Zainal Fikri, Banjarmasin – More and more regencies and municipalities across the country have adopted sharia-inspired bylaws. Many of them are quite controversial, such the prohibition on alcohol and gambling, the closure of public roads during Friday prayers and the restriction of women's movement at night. Others restrictions and requirements touch on dress codes for women and the obligation for Koranic literacy for those who want to marry or run in regional elections.

Are these really sharia bylaws? Some say yes. Others say they are not, they are only matters relating to ethics and morality.

These types of bylaws in Indonesia are similar to Islamic criminal laws in Malaysia. However, recently at the national level in Indonesia there have been people, particularly politicians, who have insisted that these kinds of bylaws and regulations can not be called "sharia bylaws".

Instead, they said they fall within the category of ethics and morality. In Malaysia, for instance, laws criminalizing disrespect for Ramadhan, leaving Friday prayers, gambling, intoxicating drinks and prostitution are officially cited as the "Sharia Criminal Offenses" or "Sharia Laws", which apply only to persons professing the religion of Islam in Malaysia.
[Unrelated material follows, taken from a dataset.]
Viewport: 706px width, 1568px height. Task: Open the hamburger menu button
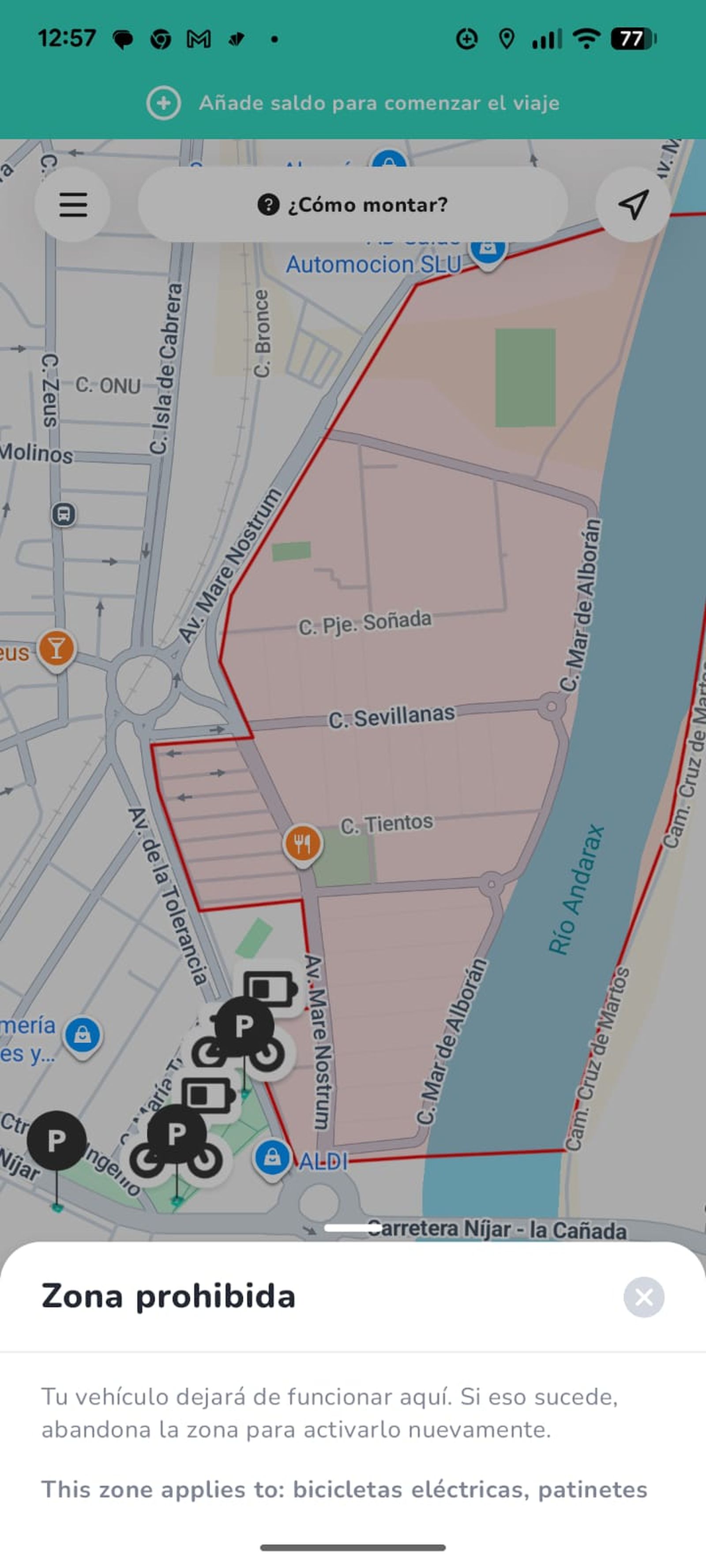tap(72, 205)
The question is: why avoid calling these bylaws in Indonesia "sharia bylaws"?

Before their legality and constitutionality were questioned, the term sharia bylaw was used by different proponents of these regulations.
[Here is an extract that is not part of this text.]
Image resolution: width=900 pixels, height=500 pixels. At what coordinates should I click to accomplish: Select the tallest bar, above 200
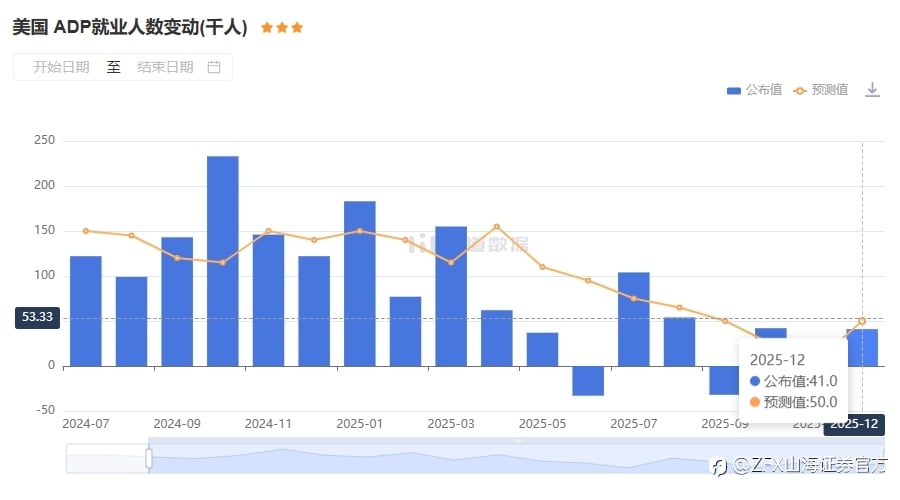point(222,260)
The first group, politicians, used the term to gain the support of constituents while campaigning and when they were in local parliaments or leading provinces, regencies or cities where Muslims are a majority.

In contrast, when they were speaking to their boss, the home minister, they said that these kinds of bylaws were regulating "public order and morality"; they did not use the term "sharia".

This was because they know that the power to regulate religion is in the hands of the central government, and local governments have no authority on matters relating to religion.

The second group using the term "sharia bylaw" was those publicly campaigning for the implementation of sharia in Indonesia at the local level, particularly Muslim hardliners. They used the term to justify their arguments for advocating and supporting local governments in implementing sharia law.

They also used the term as a counter-argument against fellow Muslims who criticized and protested the bylaws. They said that Muslims who did not agree with, criticized and rejected the bylaws lacked faith and were not committed to Islam.

To some extent, the opponents were accused of being apostates and unbelievers. The proponents simplified their arguments by stating that sharia was God's law. Muslims, they said, should follow God's law. Those opposing God's law are unbelievers.

When the legality and constitutionality of these sharia-based bylaws and regulations were questioned at the national level, particularly at the House of Representatives, proponents, including Muslim hardliners, no longer used the term "sharia" to attack their opponents. Instead they tried to use the word "democracy" as the basis of their argument for justifying the bylaws. Instead of saying that those criticizing the bylaws lacked faith, they accused them of being undemocratic.

They are now using more "neutral" terms, such as "ethics" and "morality" to categorize the bylaws and avoid using the term "sharia". They argue that the bylaws were produced through the democratic process at local parliaments. Therefore, let's respect democracy and the regulations.

Why? The most likely explanation is to avoid the question of legality. However, they forget that the contents of bylaws and local regulations, by whatever names they go by, must be in conformity with the Constitution and must not contradict higher regulations and laws.

The extent of the state's power, and the way in which it exercises such power, is limited and controlled by the law. There are restraints or legal limits on government officials' law-making power. These restraints in modern constitutionalism are human or civil rights. The government, in exercising its law-making power through legislation, is limited by constitutionally guaranteed rights.

Changing the name "sharia" to "ethics and morality" will not make the bylaws free from opposition if their contents are contrary to the laws above them and violate constitutionally guaranteed rights.